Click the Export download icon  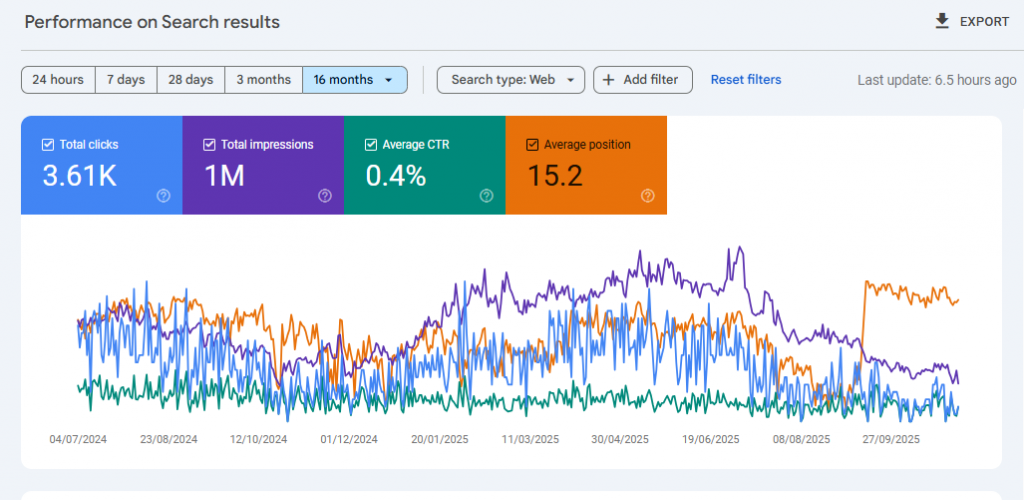pos(942,21)
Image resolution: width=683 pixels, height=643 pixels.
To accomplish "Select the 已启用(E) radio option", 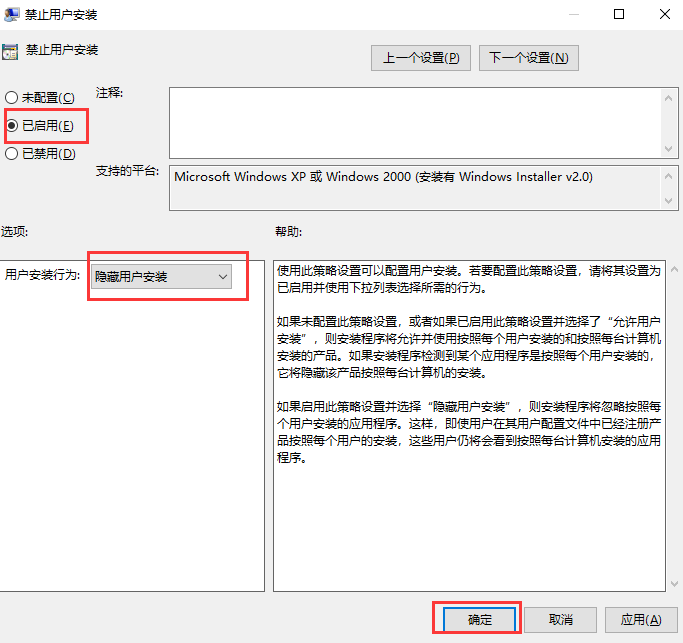I will pyautogui.click(x=12, y=125).
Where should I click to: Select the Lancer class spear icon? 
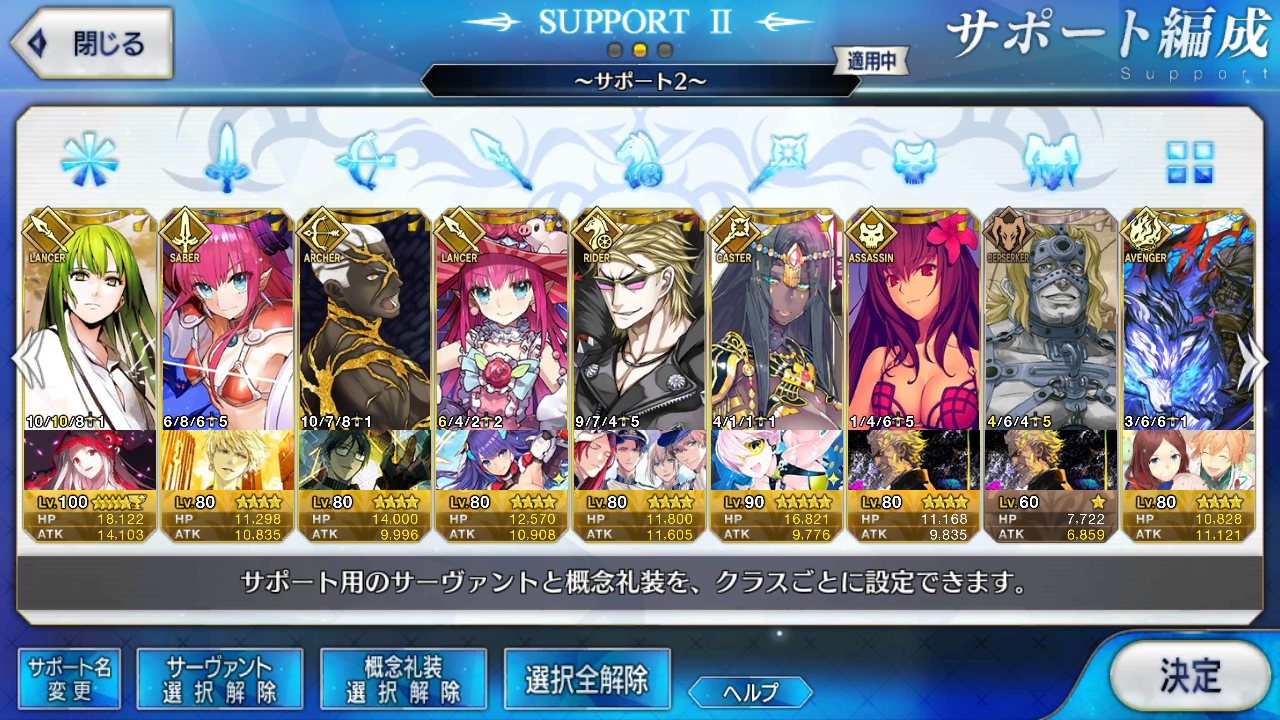(501, 160)
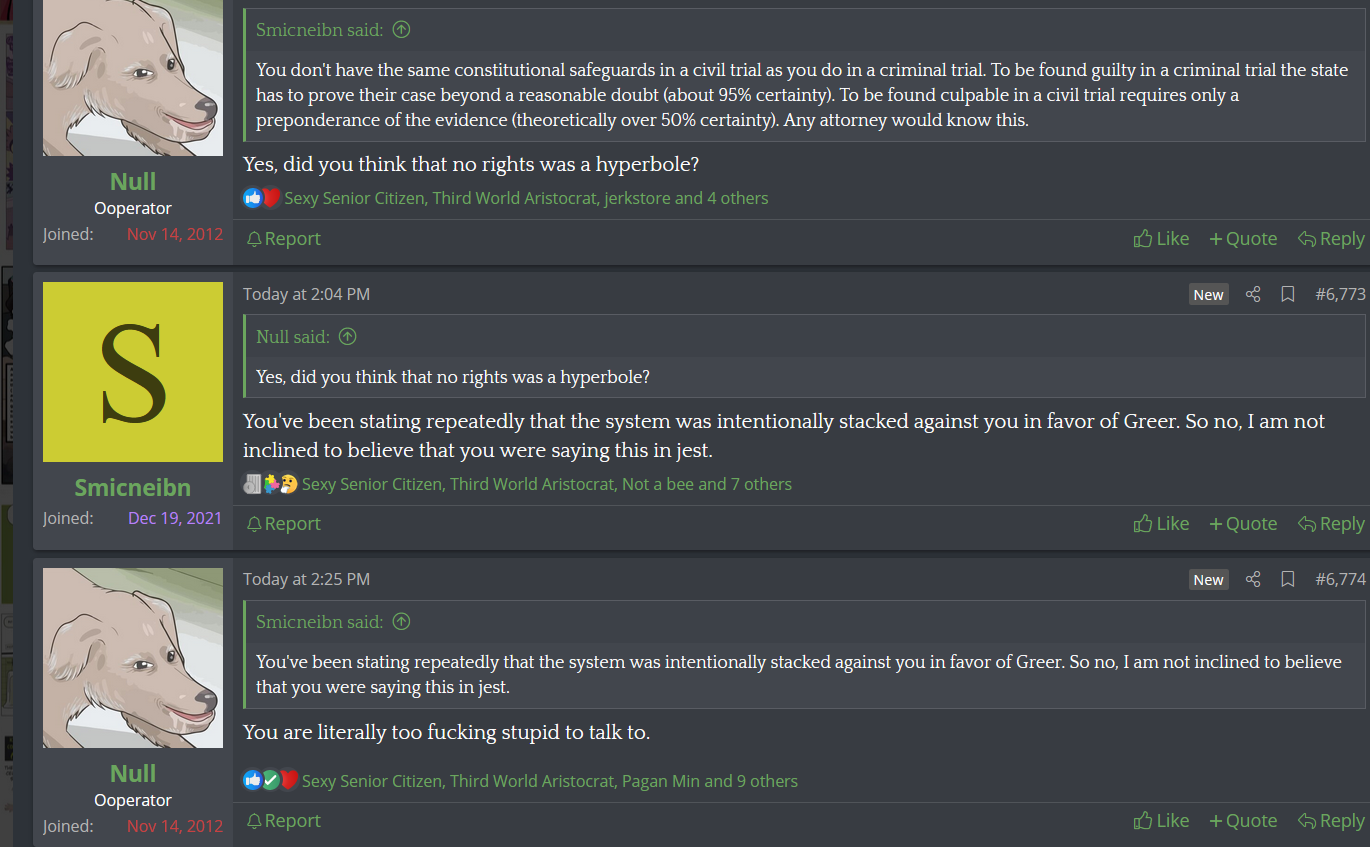This screenshot has width=1370, height=847.
Task: Quote the top Null post about hyperbole
Action: click(x=1243, y=239)
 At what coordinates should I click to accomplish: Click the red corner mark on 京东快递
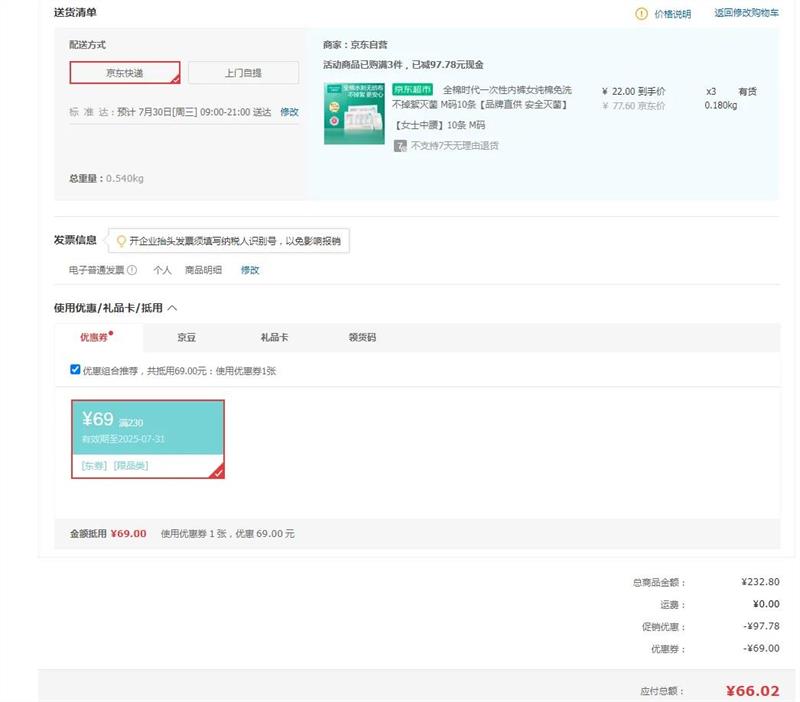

Your task: State how many lines of the entries above contain the string "should", treating uppercase and lowercase letters as distinct. Give only the number.

Response to the exercise: 2